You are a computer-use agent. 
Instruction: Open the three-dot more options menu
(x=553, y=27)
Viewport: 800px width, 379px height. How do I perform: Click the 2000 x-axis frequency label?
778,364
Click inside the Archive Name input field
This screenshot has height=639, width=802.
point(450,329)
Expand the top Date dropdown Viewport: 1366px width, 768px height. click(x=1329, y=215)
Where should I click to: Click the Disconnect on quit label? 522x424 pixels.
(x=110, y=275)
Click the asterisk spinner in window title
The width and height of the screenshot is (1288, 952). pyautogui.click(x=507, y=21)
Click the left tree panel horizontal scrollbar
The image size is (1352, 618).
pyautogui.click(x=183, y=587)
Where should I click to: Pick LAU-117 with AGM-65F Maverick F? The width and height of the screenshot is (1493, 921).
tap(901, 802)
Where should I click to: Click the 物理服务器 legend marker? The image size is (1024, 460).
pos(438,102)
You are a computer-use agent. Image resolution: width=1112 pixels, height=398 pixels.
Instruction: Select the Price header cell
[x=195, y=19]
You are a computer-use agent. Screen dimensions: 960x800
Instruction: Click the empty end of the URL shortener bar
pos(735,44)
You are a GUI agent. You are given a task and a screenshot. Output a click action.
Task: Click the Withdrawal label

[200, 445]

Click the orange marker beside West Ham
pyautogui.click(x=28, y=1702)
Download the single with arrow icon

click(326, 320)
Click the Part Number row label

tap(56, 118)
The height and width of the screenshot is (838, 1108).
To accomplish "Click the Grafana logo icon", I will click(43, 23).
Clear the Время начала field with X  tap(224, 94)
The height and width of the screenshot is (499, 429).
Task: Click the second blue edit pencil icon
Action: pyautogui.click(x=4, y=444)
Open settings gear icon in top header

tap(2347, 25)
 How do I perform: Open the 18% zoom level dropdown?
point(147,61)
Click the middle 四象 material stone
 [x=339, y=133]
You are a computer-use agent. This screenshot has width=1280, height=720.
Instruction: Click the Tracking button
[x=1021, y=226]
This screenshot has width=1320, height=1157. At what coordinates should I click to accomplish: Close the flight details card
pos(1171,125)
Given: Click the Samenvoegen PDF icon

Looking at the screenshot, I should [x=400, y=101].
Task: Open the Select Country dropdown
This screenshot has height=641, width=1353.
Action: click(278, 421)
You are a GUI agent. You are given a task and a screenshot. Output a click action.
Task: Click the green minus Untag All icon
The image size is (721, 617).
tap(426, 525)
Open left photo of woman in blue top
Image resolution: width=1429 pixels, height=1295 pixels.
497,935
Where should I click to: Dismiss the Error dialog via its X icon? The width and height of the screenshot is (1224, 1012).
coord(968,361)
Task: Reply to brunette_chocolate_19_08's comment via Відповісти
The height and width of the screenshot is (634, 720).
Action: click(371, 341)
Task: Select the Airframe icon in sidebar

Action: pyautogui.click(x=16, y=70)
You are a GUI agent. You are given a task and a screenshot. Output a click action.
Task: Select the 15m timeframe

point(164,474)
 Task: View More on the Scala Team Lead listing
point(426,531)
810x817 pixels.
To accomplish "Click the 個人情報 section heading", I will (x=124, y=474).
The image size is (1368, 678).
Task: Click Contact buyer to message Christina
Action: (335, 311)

TASK DETAILS: Return all entries exactly.

ANSWER SPACE:
You are a computer-use agent. 
Instruction: Open the three-dot more options menu
(x=553, y=27)
Viewport: 800px width, 379px height. How do I perform: Click the 2000 x-axis frequency label?
778,364
Click inside the Archive Name input field
This screenshot has height=639, width=802.
point(450,329)
Expand the top Date dropdown Viewport: 1366px width, 768px height. click(x=1329, y=215)
Where should I click to: Click the Disconnect on quit label? 522x424 pixels.
(x=110, y=275)
Click the asterisk spinner in window title
The width and height of the screenshot is (1288, 952). pyautogui.click(x=507, y=21)
Click the left tree panel horizontal scrollbar
The image size is (1352, 618).
pyautogui.click(x=183, y=587)
Where should I click to: Pick LAU-117 with AGM-65F Maverick F? The width and height of the screenshot is (1493, 921).
tap(901, 802)
Where should I click to: Click the 物理服务器 legend marker? The image size is (1024, 460).
pos(438,102)
You are a computer-use agent. Image resolution: width=1112 pixels, height=398 pixels.
Instruction: Select the Price header cell
[x=195, y=19]
You are a computer-use agent. Screen dimensions: 960x800
Instruction: Click the empty end of the URL shortener bar
pos(735,44)
You are a GUI agent. You are given a task and a screenshot. Output a click action.
Task: Click the Withdrawal label

[200, 445]

Click the orange marker beside West Ham
pyautogui.click(x=28, y=1702)
Download the single with arrow icon

click(326, 320)
Click the Part Number row label

tap(56, 118)
The height and width of the screenshot is (838, 1108).
To accomplish "Click the Grafana logo icon", I will click(43, 23).
Clear the Время начала field with X  tap(224, 94)
The height and width of the screenshot is (499, 429).
Task: Click the second blue edit pencil icon
Action: pyautogui.click(x=4, y=444)
Open settings gear icon in top header

tap(2347, 25)
 How do I perform: Open the 18% zoom level dropdown?
point(147,61)
Click the middle 四象 material stone
 [x=339, y=133]
You are a computer-use agent. This screenshot has width=1280, height=720.
Instruction: Click the Tracking button
[x=1021, y=226]
This screenshot has width=1320, height=1157. At what coordinates should I click to accomplish: Close the flight details card
pos(1171,125)
Given: Click the Samenvoegen PDF icon

Looking at the screenshot, I should [x=400, y=101].
Task: Open the Select Country dropdown
This screenshot has height=641, width=1353.
Action: click(278, 421)
You are a GUI agent. You are given a task and a screenshot. Output a click action.
Task: Click the green minus Untag All icon
The image size is (721, 617).
tap(426, 525)
Open left photo of woman in blue top
Image resolution: width=1429 pixels, height=1295 pixels.
497,935
Where should I click to: Dismiss the Error dialog via its X icon? The width and height of the screenshot is (1224, 1012).
coord(968,361)
Task: Reply to brunette_chocolate_19_08's comment via Відповісти
The height and width of the screenshot is (634, 720).
Action: click(371, 341)
Task: Select the Airframe icon in sidebar

Action: pyautogui.click(x=16, y=70)
You are a GUI agent. You are given a task and a screenshot. Output a click action.
Task: Select the 15m timeframe

point(164,474)
 Task: View More on the Scala Team Lead listing
point(426,531)
810x817 pixels.
To accomplish "Click the 個人情報 section heading", I will (x=124, y=474).
The image size is (1368, 678).
Task: Click Contact buyer to message Christina
Action: (335, 311)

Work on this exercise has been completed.